PROVIDED TEXT:
****************
Second, invisible to the traveler but impacting the traveler everywhere, real-time data analytics, and algorithms are being used in a variety of ways to improve the traveler experience, enhance operations (such as managing crowdsourced and flexible routing), provide predictive analytics to more accurately forecast and respond to demand, and improve operational responses with natural or manmade hazards impacting usual transportation operations.

Together these transformative trends are creating vast amounts of data that will enable travelers, transportation providers, and public agencies to make smarter, more intelligent, and efficient transportation decisions. While transportation service providers, such as public transit and ridesourcing/TNCs (e.g., Lyft and Uber), use a variety of data and data sources in their modelling and operations, big data coupled with data sharing has the strong potential to enhance transportation planning and traveler services by empowering operators and policymakers to better understand the current state of the transportation network and more accurately identify services gaps and respond through immediate service adjustments and longer-term infrastructure improvements.
****************
COLLECTED MATERIAL:
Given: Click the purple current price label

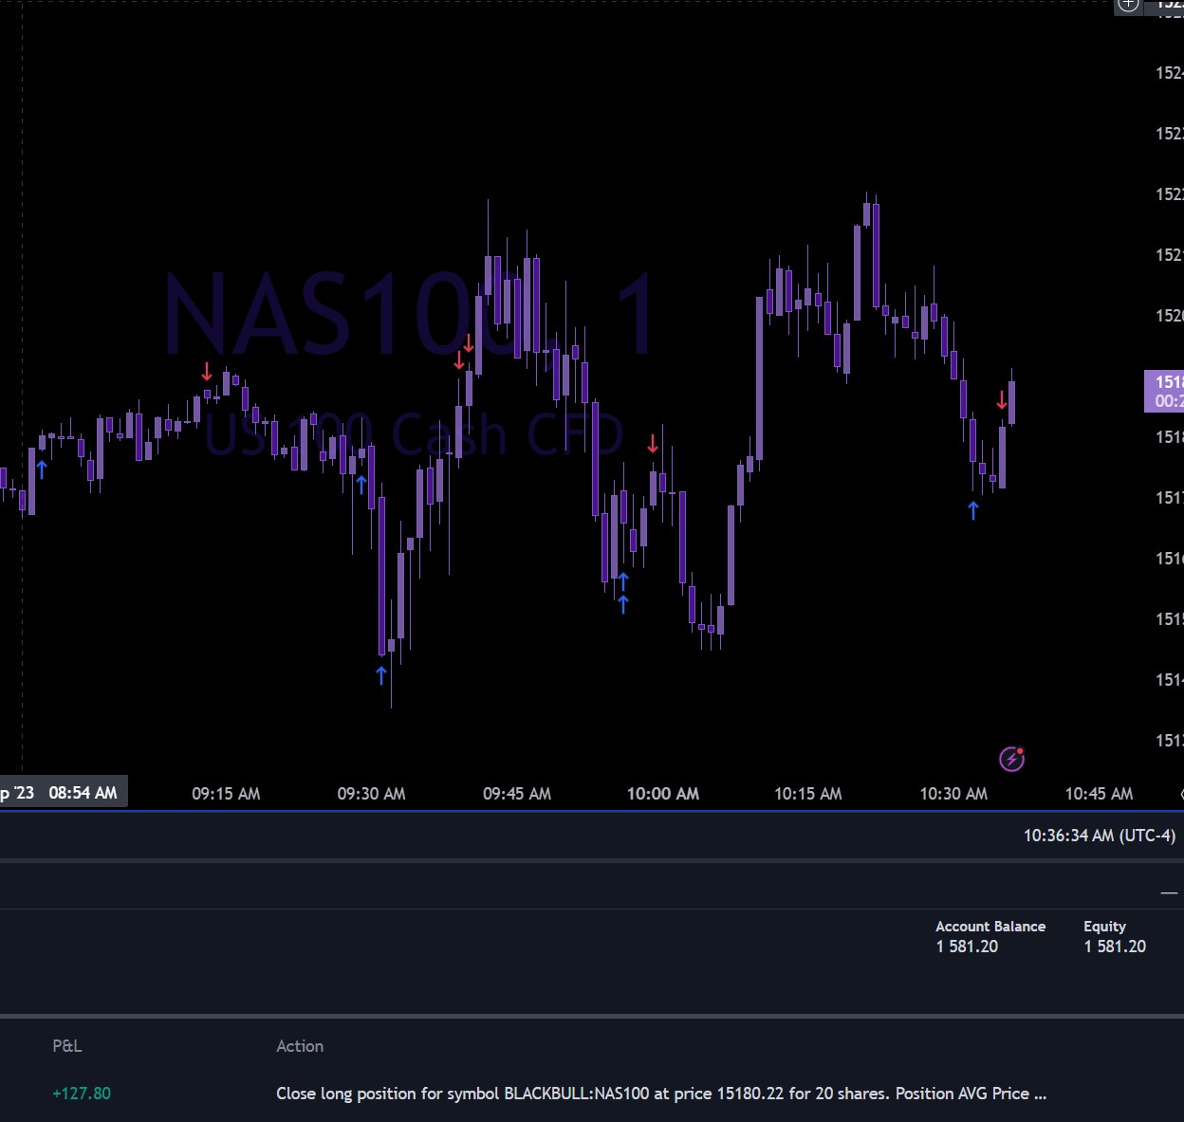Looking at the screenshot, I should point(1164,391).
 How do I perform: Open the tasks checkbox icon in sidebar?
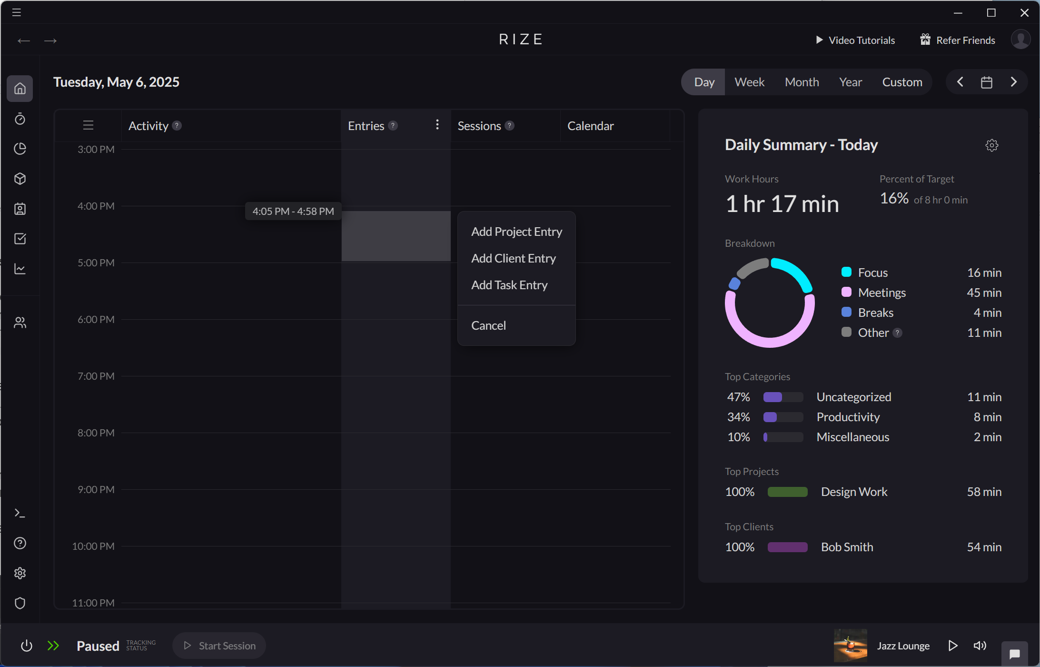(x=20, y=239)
****************
INSTRUCTIONS TO FOLLOW:
Summarize the passage on transportation data in two sentences.

FINISHED EXERCISE:
Real-time data analytics and algorithms, invisible to travelers, are being used to improve the traveler experience, enhance operations, forecast and respond to demand more accurately, and improve responses when natural or manmade hazards disrupt usual transportation operations. These trends are creating vast amounts of data, and big data coupled with data sharing could help operators and policymakers better understand the transportation network, identify service gaps, and respond with immediate service adjustments and longer-term infrastructure improvements.